I might be wrong on this but I believe that's how it works.
slafleche replied on at Permalink Reply
slafleche
Thanks for the suggestion jvansanten. That could work for a developer, but most of our clients aren't tech savvy enough to use the command line. I was looking for a solution that could be automated.
jvansanten replied on at Permalink Reply
This would at least get the data, if not the precise presentation.

Something like the following:

You could call a bash script from php using the exec command and put this in a block.

$script = "/util/getimages.sh";
$output_file = "/util/images/image_list.txt"
exec( "$script $output_file" );

readfile ($outputfile);

Configure your PHP mime types to download a txt file rather than open in a browser window.
Job replied on at Permalink Reply
Job
That would create a dependency as most hosts don't allow access to exec() for security. So all sites would have to be on a VPS then is configured to allow exec().
jvansanten replied on at Permalink Reply
Alternatively, if you need metadata, you could query the table that holds images and return the desired values.
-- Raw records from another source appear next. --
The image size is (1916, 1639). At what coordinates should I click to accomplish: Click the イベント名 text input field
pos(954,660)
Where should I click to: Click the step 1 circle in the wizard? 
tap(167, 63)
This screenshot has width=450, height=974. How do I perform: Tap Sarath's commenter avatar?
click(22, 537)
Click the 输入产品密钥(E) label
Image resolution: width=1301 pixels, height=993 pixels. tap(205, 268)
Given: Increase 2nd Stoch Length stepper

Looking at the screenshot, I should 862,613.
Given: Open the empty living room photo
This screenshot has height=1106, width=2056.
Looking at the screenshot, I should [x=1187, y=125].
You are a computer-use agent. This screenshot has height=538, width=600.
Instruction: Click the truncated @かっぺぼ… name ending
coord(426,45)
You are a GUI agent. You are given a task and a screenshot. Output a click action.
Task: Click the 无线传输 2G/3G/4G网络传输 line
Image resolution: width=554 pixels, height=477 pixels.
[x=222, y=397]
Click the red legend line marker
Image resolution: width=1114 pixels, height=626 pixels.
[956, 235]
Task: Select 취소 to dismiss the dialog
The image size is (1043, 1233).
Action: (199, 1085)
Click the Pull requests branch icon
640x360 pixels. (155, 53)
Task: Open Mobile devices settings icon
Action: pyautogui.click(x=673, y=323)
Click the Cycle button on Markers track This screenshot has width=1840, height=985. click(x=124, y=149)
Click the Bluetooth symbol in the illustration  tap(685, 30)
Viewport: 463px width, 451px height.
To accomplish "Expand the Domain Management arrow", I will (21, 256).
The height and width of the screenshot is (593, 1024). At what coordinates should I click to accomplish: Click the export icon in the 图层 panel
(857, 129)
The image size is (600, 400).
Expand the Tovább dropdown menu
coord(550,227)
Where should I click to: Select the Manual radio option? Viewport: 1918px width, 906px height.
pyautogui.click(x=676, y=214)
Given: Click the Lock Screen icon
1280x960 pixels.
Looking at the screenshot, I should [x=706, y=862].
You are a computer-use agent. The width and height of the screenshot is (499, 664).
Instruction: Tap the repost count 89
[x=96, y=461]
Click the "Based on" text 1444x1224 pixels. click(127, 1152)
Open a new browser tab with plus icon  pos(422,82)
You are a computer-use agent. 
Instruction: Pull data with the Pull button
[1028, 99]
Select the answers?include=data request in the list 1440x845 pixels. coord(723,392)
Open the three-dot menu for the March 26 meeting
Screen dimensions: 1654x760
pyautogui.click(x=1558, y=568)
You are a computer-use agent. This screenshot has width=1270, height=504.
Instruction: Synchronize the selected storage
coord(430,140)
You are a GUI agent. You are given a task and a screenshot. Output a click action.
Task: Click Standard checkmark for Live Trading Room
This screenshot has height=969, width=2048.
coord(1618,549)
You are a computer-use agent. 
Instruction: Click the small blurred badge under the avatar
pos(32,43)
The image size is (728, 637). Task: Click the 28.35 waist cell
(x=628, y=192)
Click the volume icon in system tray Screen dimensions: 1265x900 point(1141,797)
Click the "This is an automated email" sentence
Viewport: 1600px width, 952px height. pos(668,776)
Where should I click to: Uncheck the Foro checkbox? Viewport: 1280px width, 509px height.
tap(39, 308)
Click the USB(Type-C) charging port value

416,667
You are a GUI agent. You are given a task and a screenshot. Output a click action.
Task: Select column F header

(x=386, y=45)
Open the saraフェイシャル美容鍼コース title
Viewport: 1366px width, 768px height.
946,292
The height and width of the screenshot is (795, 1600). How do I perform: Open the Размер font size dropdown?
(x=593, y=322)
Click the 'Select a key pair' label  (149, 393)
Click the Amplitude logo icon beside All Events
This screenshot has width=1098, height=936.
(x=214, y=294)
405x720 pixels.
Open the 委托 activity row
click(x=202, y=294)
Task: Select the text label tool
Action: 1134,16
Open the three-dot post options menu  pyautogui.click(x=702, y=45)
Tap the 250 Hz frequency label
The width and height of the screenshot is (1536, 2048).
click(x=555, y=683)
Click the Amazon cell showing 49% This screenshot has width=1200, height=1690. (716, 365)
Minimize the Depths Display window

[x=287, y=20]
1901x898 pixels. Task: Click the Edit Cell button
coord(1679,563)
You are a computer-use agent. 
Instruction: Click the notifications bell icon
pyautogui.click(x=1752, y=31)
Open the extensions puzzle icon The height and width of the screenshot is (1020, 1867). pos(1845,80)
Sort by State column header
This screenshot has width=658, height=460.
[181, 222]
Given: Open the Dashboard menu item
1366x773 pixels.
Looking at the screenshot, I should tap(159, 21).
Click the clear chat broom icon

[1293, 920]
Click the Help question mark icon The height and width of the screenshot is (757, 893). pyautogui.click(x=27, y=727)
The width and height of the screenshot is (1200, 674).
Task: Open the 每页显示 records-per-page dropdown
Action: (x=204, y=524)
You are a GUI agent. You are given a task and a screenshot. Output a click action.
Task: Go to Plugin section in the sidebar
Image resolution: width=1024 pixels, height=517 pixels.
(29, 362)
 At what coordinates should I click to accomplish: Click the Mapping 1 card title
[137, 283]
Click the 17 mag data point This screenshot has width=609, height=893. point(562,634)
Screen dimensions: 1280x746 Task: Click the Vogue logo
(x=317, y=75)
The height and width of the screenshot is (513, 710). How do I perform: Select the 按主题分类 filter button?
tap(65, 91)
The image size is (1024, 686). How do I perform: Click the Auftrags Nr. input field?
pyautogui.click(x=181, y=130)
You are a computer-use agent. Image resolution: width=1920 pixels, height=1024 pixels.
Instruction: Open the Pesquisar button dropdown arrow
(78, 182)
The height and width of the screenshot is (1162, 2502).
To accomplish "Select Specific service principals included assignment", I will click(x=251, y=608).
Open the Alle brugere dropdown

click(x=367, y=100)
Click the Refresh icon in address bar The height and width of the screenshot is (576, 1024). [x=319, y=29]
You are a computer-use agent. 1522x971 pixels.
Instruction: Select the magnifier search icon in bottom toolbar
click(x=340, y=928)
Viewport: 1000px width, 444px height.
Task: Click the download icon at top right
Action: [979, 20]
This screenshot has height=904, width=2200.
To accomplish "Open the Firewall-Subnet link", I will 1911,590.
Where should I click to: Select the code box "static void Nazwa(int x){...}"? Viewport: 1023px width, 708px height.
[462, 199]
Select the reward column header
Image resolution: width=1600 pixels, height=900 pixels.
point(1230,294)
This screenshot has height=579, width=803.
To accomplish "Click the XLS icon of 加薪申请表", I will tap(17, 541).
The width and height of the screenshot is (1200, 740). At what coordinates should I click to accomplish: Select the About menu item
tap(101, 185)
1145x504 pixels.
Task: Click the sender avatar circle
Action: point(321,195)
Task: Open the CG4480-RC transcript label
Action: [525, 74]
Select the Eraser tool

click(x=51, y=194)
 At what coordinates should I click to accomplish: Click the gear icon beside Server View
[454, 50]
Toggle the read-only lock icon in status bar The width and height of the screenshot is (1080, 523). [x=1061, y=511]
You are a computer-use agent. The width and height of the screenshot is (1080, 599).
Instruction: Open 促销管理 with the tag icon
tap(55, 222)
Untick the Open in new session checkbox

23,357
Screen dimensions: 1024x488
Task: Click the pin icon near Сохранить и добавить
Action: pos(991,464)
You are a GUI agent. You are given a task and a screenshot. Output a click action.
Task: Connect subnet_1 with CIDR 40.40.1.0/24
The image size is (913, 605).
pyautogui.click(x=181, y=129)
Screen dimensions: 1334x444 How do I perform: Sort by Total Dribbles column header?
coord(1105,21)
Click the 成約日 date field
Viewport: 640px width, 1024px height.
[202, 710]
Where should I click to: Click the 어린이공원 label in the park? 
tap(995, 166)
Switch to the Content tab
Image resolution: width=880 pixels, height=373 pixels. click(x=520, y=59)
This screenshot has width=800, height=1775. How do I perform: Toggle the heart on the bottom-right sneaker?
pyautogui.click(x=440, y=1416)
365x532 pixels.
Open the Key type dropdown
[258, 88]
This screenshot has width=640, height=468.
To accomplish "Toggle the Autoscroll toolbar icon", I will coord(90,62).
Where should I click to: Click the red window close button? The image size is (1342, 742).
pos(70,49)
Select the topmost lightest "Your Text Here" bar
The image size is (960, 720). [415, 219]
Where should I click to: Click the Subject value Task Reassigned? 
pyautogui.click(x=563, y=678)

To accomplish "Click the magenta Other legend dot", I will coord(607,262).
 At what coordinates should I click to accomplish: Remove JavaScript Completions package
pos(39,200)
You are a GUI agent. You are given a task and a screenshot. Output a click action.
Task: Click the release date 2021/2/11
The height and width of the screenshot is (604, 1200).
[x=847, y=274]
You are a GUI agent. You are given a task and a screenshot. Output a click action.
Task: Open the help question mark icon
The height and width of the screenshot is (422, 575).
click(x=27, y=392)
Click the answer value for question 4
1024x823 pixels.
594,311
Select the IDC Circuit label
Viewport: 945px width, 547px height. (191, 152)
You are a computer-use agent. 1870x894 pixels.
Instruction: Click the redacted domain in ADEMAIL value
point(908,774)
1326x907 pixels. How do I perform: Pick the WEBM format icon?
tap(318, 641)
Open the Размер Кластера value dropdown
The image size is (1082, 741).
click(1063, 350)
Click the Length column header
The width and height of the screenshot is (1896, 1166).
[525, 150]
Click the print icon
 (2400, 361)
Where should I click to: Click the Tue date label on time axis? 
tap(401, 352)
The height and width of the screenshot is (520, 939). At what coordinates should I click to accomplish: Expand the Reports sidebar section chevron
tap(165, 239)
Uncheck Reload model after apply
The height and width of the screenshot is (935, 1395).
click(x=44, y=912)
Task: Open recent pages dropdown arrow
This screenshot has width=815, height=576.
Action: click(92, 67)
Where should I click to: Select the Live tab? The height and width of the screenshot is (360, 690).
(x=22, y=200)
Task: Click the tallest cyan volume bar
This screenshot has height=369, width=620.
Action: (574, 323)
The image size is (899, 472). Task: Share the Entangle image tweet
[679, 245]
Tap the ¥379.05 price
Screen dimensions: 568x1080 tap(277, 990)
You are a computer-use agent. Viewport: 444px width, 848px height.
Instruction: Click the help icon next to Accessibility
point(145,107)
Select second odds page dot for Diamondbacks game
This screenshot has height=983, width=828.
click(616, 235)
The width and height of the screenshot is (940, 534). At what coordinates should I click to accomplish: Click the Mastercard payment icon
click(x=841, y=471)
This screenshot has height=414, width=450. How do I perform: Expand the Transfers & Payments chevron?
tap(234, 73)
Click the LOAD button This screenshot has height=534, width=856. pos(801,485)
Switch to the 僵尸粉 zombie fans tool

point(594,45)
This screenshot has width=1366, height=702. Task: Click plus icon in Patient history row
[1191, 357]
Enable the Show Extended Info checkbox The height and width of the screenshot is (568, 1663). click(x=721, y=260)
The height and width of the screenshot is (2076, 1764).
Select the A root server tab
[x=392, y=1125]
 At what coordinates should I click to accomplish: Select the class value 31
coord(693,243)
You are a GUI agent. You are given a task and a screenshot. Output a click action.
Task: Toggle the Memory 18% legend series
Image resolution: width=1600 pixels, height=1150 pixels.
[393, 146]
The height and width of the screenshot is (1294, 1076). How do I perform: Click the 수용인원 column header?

You could create a block with a dashboard interface to display.
mhawke replied on at Permalink Reply
mhawke
Which table contains this info?
JohntheFish replied on at Permalink Reply
JohntheFish
Remo did something very close to this for checking links from pages as an example in his first book.
jshannon replied on at Permalink Reply
jshannon
For the record, I think we're all talking about a few different things here. And it's made more difficult by the fact that I'm not really clear what the requirements are.

Yes, c5 does store everything in /files/xxxx/yyyy/zzzz/some-file.ext . And that includes not just images, but zip files, etc. Also, duplicates for new versions, and a bunch of .html files to keep the directories secure.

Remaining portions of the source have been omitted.